──────── DOCUMENT TEXT

Constant Buffers without Constant Pain

Since the release of DirectX 10 ™ 3D programmers have had to deal with constant buffers as the way of passing parameter constants to GPU shaders. Changing shader constants became a whole lot more tricky, as sub-optimal updates to constant buffers could have a very severe impact on the performance of a game.

Under DirectX 9 ™ approximately 80% of all command buffer traffic sent to the GPU was shader constant data. Smart game engines avoided falling into this trap by performing partial constant updates, while other engines would send all updates for every Draw() call – which is obviously extremely wasteful.

DirectX 10 ™ introduced the concept of dedicated constant buffers to reduce the amount of data that needs to be sent from application to runtime to driver to GPU. Game engines were supposed to turn the necessary constant changes into updates of a few small constant buffers. Unfortunately it turns out that a bunch of small updates per draw call can create severe bottlenecks.

────────────────
──────── RECORDS PROVIDED

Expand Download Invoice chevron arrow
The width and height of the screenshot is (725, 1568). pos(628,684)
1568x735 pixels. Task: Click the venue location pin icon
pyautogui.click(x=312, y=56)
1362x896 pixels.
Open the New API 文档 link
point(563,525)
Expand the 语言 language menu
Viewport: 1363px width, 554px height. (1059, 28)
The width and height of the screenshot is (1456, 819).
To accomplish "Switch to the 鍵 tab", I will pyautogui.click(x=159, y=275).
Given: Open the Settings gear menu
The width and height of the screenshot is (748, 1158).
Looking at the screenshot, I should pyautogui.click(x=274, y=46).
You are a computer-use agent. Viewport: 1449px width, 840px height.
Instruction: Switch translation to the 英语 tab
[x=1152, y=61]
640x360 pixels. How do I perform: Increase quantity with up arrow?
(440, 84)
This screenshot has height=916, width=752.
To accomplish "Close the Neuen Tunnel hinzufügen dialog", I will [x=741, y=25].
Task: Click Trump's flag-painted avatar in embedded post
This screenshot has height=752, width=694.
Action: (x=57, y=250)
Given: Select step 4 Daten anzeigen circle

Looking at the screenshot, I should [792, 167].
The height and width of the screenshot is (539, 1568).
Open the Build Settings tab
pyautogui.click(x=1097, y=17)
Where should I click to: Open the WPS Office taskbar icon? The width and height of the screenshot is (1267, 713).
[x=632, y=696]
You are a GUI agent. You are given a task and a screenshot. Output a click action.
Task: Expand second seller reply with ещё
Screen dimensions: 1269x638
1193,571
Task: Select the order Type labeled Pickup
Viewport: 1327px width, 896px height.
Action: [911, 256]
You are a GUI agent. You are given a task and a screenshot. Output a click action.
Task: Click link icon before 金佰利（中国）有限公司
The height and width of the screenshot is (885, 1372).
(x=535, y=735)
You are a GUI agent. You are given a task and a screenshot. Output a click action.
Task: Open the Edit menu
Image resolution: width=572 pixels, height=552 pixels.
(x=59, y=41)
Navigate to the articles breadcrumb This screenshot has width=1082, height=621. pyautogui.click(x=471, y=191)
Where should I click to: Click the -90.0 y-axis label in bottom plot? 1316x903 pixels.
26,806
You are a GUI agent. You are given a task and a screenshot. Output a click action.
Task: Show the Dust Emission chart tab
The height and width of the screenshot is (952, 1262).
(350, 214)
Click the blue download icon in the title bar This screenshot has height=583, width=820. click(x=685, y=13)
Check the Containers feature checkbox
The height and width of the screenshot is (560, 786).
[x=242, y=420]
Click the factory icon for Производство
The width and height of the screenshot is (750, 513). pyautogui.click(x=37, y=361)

────────────────

== WHAT YOU WILL DO ==
1) For each statement, decide whether it agrees with the text on constant buffers. Answer yes or no, and quote the deciding words of the text.
(a) Under DirectX 9, about 80% of the command buffer traffic sent to the GPU was shader constant data.
(b) Dedicated constant buffers were first introduced with DirectX 9.
(c) Many small updates per draw call can cause severe bottlenecks.
2) Using the text on constant buffers, answer each question briefly.
(a) Since the release of which DirectX version have 3D programmers had to deal with constant buffers?
(b) What did smart game engines perform to avoid the trap under DirectX 9?
(c) Into what were game engines supposed to turn the necessary constant changes?

== IN RESPONSE ==
1)
(a) Yes: "approximately 80% of all command buffer traffic sent to the GPU was shader constant data"
(b) No: "DirectX 10 ™ introduced the concept of dedicated constant buffers"
(c) Yes: "a bunch of small updates per draw call can create severe bottlenecks"

2)
(a) DirectX 10
(b) Partial constant updates
(c) Updates of a few small constant buffers